NO ONE does optimism like Boris Johnson. And at times like these, it’s comforting to look to a rosy, brighter future.
The PM painted a picture of a Britain in 2021 which has conquered Covid — via a vaccine or instant mass testing — and by 2030 is “the greatest place on Earth” . . . levelled-up, soaring economically, powered literally by wind.
It is his attempt to match the foresight of our wartime Government and the vast national upgrade it was planning even in the darkest days of 1942.
And it was music to our ears, given the terrifying scale of this year’s State interventions, that our Tory PM still believes private enterprise is the key to this “building back better”.
That the Government’s colossal but vital bailouts are solely a response to a unique disaster, not the blueprint for a future that’s socialist in all but name.
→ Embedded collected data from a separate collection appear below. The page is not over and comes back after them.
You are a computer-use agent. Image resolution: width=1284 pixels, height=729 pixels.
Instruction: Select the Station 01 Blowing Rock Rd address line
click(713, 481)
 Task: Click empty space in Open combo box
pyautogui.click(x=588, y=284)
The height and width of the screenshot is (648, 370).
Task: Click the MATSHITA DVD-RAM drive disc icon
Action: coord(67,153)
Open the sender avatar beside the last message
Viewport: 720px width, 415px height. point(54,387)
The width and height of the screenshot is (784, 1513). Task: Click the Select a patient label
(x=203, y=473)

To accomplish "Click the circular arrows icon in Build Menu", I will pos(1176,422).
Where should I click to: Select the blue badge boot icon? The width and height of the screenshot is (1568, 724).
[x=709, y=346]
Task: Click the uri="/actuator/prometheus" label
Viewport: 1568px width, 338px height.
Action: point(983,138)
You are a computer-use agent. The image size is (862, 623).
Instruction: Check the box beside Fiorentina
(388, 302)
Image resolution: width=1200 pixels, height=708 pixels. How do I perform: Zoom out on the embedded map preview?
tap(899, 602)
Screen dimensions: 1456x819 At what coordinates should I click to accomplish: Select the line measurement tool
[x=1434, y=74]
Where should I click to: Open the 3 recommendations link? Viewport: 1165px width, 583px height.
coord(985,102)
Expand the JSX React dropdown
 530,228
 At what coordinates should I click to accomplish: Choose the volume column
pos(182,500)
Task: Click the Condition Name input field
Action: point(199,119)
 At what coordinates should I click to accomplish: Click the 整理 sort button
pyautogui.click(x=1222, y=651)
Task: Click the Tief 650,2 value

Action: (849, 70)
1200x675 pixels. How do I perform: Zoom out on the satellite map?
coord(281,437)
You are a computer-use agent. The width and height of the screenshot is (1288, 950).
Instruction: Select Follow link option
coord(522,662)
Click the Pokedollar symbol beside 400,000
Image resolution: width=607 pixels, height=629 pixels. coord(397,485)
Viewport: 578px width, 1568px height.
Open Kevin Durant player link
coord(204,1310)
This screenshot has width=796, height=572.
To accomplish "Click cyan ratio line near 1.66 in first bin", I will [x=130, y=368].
The Tories will, he promised, “create the conditions for individuals and companies to flourish, with a high-skilled, low-crime economy”.
The state will “stand back and let the private sector get on with it”.
Quite right, Boris. And it’s a lovely idea, it really is.
The Sun sympathises with the enormity of the Government’s task, we are not yet convinced from its performance that it could bring about the revolution it has in mind.
But right now we are staring down the barrel of reality: A bleak winter of discontent. Ruinous new lockdowns. Rising hospitalisations and deaths.
Bankrupt firms, monstrous job losses, students imprisoned in disease-ridden halls. No vaccine, a broken testing system and instant tests still only a distant dream.
And for all that The Sun sympathises with the enormity of the Government’s task, we are not yet convinced from its performance that it could bring about the revolution it has in mind.
Even some of the PM’s big ideas seem a little difficult to imagine. A wholesale switch to wind power? When nuclear is more reliable, just as clean and arguably cheaper? The cost will be vast, like the household bills.
How about 95 per cent mortgages for millennials? Fantastic for them — they certainly need the leg-up — but bound to send house prices into orbit without a massive increase in homes being built.
And why, if the PM wants private firms to power a recovery, is so much talk about tax hikes, including on “wealth”? How will that ever lure the entrepreneurs we need?
We applaud Boris’s cheery ambition. He was rallying his party, after all.
And it was great to see — after all the fears that his own Covid bout had destroyed his long-term health — that the Prime Minister is back on top form.
But when it comes to the future, most of us are less concerned with 2030 than with surviving the here and now.